#### [WHAT TO WORK ON]
For every line in the records that has the word "computer", make a copy.

***

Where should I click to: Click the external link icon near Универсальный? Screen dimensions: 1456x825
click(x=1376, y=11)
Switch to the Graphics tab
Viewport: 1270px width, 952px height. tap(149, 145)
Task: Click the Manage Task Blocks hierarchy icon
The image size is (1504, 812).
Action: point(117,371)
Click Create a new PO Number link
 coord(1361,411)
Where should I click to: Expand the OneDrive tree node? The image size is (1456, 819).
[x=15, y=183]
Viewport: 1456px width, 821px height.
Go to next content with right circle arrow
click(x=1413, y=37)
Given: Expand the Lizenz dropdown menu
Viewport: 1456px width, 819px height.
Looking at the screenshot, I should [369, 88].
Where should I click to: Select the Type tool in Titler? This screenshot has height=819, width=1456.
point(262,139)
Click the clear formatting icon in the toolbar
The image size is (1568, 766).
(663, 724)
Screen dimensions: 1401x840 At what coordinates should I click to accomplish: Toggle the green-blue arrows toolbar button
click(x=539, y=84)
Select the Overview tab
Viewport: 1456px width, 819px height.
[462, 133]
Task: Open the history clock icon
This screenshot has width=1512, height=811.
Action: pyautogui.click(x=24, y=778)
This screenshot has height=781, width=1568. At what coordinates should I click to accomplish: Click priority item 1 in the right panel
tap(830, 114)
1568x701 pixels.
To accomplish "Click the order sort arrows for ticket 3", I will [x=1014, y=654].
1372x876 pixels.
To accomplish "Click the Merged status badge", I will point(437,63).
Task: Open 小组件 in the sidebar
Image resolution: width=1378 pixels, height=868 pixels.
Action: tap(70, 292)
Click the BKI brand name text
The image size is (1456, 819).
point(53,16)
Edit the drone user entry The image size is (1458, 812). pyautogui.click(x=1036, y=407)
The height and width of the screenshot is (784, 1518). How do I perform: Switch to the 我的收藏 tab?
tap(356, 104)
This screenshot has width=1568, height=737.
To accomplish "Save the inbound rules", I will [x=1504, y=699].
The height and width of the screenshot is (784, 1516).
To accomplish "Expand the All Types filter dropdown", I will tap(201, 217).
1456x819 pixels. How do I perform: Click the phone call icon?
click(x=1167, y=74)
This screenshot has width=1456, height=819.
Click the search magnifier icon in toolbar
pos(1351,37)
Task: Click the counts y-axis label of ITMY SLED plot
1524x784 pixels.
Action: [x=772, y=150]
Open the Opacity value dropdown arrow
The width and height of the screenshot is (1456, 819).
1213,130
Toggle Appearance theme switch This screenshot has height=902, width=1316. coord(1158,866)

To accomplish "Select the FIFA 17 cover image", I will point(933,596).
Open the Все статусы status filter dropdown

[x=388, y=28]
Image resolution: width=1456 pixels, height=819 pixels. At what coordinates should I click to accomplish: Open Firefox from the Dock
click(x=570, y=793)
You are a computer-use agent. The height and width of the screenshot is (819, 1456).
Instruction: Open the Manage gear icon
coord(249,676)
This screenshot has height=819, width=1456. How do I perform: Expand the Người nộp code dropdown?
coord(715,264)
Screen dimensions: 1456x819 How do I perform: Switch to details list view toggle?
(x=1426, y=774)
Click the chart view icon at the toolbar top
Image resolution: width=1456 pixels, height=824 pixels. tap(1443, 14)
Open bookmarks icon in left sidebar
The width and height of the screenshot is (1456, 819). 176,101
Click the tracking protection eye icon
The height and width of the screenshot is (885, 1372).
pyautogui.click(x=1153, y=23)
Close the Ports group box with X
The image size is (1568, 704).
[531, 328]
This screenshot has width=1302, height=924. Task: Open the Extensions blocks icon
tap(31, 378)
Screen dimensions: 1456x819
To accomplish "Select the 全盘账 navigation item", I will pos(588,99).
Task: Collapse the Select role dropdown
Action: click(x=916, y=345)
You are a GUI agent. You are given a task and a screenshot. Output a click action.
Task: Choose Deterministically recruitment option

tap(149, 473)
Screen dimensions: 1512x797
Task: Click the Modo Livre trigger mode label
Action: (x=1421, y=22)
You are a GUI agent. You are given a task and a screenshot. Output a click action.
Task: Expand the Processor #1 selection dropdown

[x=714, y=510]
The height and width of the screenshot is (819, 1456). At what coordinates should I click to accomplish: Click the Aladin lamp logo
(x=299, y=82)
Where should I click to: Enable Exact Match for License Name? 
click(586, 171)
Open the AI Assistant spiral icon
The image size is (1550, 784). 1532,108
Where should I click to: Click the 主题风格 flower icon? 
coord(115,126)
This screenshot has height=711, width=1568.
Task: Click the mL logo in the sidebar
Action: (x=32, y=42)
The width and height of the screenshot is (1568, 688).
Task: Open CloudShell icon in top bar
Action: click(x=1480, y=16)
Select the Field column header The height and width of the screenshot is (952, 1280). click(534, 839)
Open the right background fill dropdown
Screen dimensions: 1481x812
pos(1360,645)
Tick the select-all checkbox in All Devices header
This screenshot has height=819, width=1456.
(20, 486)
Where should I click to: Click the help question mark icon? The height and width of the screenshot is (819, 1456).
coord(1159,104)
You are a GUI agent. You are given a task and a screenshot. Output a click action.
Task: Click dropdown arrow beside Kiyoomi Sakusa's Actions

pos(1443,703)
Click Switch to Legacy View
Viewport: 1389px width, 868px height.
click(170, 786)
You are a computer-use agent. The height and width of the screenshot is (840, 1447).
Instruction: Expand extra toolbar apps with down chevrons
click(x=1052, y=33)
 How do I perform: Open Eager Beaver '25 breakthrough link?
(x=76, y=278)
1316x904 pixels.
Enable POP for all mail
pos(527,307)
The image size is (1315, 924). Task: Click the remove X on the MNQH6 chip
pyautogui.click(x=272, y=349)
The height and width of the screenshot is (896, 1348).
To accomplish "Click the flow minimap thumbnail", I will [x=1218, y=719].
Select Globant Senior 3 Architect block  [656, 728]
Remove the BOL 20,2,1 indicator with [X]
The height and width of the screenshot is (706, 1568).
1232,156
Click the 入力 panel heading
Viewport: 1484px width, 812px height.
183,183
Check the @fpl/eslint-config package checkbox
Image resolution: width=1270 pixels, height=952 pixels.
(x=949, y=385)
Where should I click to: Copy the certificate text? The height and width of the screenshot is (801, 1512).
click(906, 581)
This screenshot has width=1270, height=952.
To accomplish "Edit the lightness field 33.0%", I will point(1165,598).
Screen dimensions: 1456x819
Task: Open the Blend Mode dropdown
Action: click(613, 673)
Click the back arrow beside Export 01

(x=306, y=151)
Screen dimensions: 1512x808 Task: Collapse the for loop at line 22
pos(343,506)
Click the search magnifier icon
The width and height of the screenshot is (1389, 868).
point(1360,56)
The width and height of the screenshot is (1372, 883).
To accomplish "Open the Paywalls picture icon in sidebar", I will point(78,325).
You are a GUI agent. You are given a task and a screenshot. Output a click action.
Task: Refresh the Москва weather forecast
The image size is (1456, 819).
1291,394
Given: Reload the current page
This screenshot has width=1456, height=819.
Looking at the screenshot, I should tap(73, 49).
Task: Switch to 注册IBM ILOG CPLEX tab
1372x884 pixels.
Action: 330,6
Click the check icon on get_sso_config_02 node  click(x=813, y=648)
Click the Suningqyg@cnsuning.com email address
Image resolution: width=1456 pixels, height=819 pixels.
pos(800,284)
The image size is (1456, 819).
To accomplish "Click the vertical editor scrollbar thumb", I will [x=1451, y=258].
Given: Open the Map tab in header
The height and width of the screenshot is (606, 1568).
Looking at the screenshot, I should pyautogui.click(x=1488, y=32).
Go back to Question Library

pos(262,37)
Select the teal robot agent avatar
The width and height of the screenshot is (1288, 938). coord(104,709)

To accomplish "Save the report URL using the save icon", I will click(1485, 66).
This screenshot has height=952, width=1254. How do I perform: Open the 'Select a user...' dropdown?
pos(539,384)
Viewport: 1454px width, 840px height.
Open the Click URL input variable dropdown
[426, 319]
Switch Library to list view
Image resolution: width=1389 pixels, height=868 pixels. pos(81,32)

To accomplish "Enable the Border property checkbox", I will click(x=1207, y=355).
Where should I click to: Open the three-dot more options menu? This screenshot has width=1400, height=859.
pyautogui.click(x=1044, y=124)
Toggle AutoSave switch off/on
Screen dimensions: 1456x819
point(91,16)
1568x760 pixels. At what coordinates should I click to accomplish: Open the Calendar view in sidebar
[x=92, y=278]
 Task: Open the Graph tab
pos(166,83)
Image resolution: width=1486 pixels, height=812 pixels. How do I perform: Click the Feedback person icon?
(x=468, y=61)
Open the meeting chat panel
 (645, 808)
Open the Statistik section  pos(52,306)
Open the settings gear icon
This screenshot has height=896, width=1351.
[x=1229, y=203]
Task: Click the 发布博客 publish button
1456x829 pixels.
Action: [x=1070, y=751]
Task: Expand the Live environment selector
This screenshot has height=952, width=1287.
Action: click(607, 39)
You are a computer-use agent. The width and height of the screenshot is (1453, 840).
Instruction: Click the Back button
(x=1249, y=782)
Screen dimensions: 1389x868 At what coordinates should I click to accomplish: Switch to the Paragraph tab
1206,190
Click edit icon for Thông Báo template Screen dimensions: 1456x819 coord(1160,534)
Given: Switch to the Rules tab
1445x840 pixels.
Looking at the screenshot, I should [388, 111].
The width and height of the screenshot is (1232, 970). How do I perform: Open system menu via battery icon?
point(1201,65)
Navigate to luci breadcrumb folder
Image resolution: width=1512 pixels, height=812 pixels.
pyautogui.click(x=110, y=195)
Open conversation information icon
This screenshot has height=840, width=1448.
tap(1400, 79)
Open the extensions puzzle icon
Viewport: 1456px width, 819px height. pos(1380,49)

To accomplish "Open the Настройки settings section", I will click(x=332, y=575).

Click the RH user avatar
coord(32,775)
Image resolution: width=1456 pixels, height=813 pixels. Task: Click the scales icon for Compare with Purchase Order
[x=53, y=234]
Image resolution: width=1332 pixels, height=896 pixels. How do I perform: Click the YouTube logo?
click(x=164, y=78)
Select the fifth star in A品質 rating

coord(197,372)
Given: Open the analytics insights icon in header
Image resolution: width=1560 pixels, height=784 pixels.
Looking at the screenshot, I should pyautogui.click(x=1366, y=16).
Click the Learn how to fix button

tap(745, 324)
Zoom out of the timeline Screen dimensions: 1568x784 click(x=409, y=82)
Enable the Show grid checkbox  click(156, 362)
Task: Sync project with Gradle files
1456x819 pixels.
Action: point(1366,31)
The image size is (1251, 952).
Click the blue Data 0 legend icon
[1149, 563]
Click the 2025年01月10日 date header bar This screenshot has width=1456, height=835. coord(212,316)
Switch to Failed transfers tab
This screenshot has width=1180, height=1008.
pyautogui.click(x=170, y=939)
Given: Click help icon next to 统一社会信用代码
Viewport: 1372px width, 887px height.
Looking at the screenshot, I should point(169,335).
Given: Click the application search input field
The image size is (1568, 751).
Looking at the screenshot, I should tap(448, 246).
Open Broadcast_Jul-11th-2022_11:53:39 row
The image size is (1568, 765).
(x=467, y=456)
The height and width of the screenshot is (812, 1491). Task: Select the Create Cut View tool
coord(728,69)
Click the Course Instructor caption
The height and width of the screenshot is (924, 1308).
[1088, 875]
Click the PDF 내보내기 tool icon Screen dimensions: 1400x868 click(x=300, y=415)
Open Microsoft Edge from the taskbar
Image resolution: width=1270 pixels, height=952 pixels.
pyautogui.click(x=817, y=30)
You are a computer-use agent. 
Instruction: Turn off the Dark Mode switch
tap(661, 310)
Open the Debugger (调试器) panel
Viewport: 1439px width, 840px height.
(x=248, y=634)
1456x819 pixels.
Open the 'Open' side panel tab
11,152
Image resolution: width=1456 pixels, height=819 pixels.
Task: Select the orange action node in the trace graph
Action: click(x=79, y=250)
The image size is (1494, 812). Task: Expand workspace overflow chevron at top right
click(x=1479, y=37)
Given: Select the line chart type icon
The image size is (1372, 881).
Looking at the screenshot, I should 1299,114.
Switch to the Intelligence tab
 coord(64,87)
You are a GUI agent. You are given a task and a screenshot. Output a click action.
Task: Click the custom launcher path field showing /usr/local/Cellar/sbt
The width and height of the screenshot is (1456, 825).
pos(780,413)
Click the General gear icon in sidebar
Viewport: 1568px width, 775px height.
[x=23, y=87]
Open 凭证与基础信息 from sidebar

***

#### [ANSWER FOR THE TASK]
You are a computer-use agent. The height and width of the screenshot is (819, 1456).
You are a computer-use agent. The height and width of the screenshot is (840, 1447).
You are a computer-use agent. The width and height of the screenshot is (1453, 840).
You are a computer-use agent. 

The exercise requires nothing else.